++++ PROVIDED DATA ++++

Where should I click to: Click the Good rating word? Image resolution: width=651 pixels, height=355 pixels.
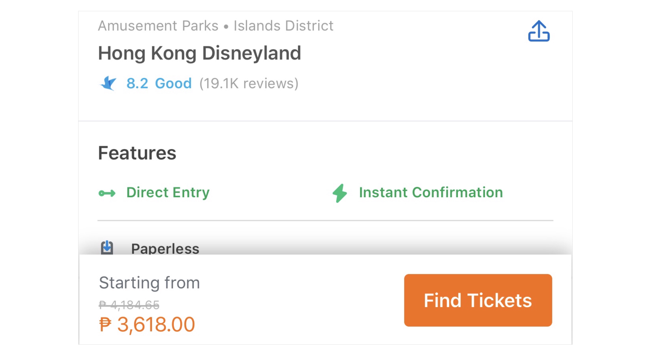pyautogui.click(x=173, y=83)
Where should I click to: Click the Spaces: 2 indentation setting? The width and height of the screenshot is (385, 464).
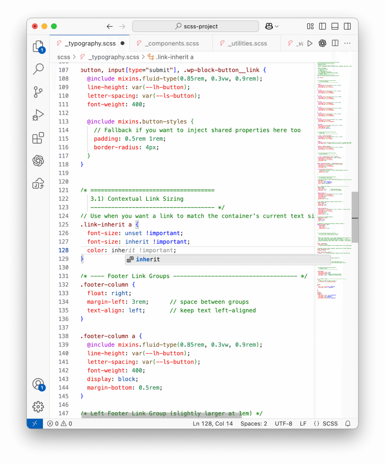(x=254, y=424)
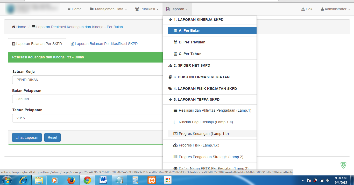Open Internet Explorer from the taskbar
Viewport: 354px width, 185px height.
(x=23, y=180)
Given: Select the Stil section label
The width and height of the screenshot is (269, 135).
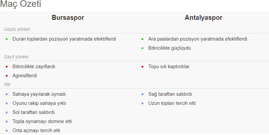Looking at the screenshot, I should [7, 84].
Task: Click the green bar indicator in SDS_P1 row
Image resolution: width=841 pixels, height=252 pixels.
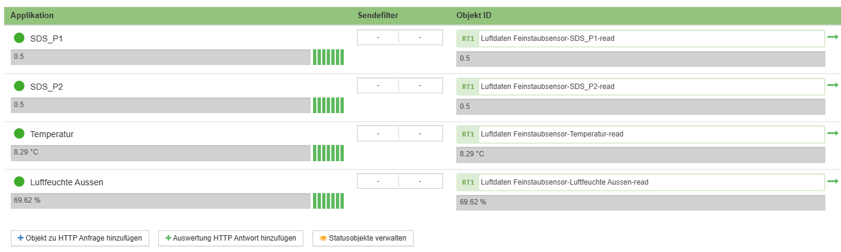Action: (x=328, y=57)
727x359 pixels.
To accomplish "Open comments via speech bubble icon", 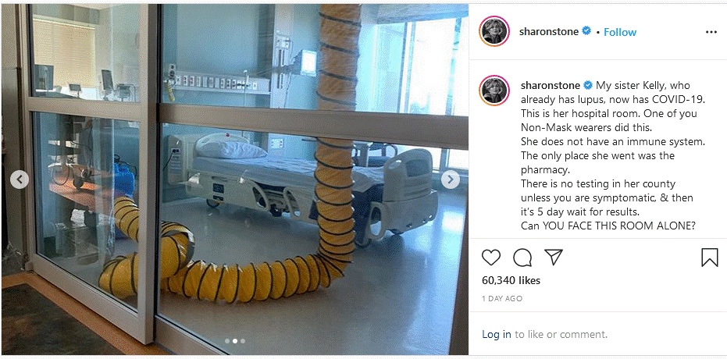I will [x=522, y=258].
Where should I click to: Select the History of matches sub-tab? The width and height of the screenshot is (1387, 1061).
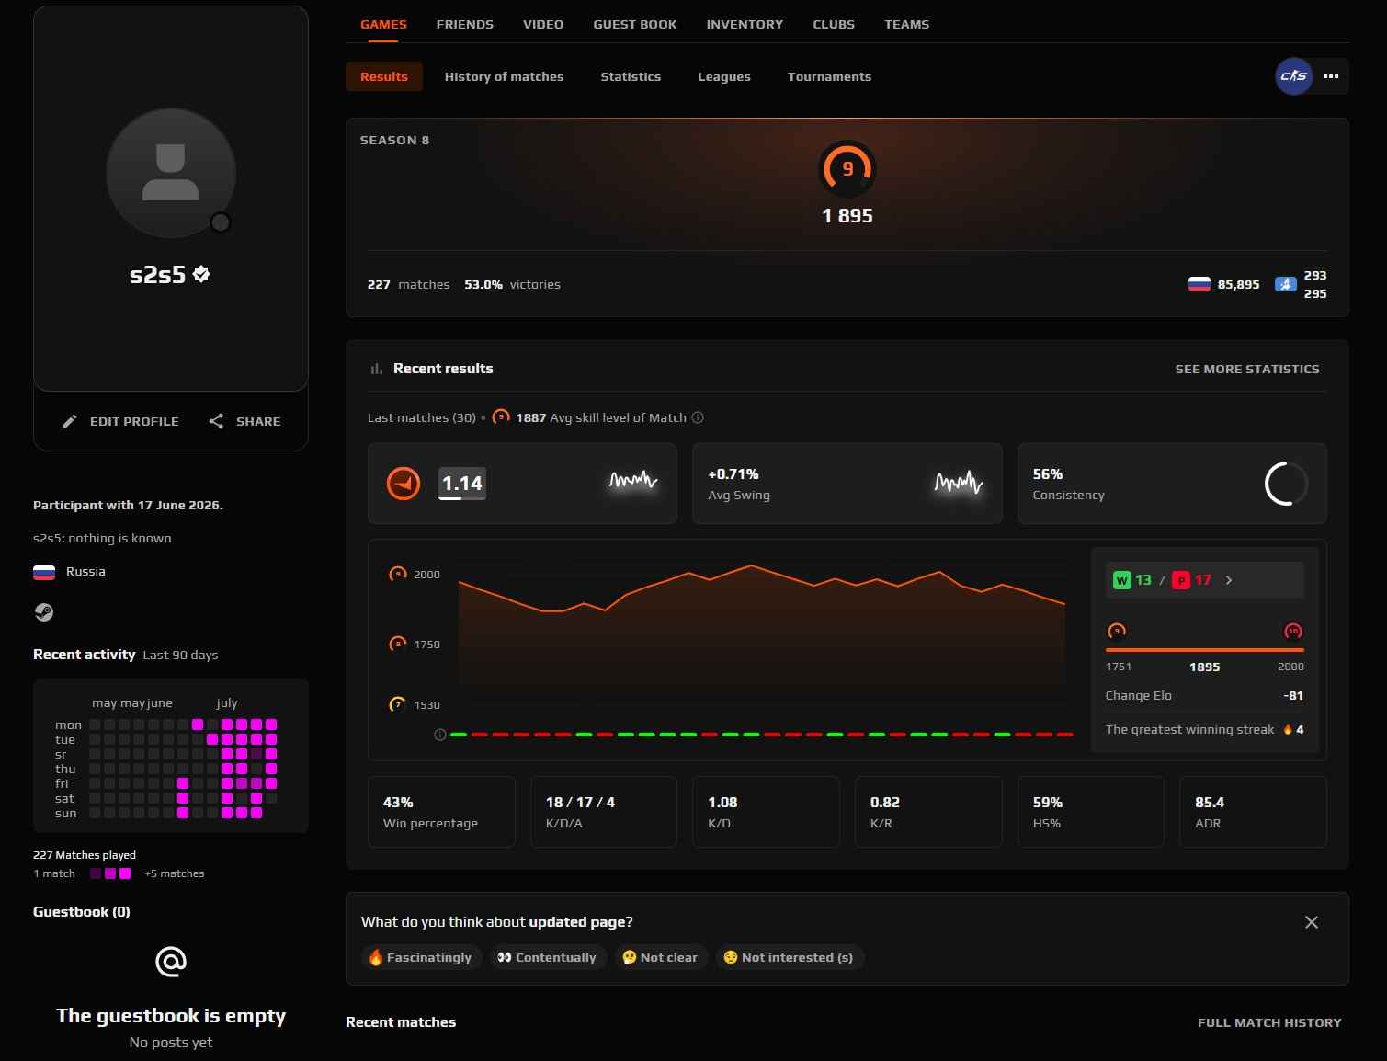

++++

## INSTRUCTIONS FOR THE TASK
Whenever the string "Select" occurs in a line of the entries above, copy that line.

## EXERCISE OUTPUT
Given: Select the Stil section label
Where should I click to: Select the History of matches sub-tab? The width and height of the screenshot is (1387, 1061).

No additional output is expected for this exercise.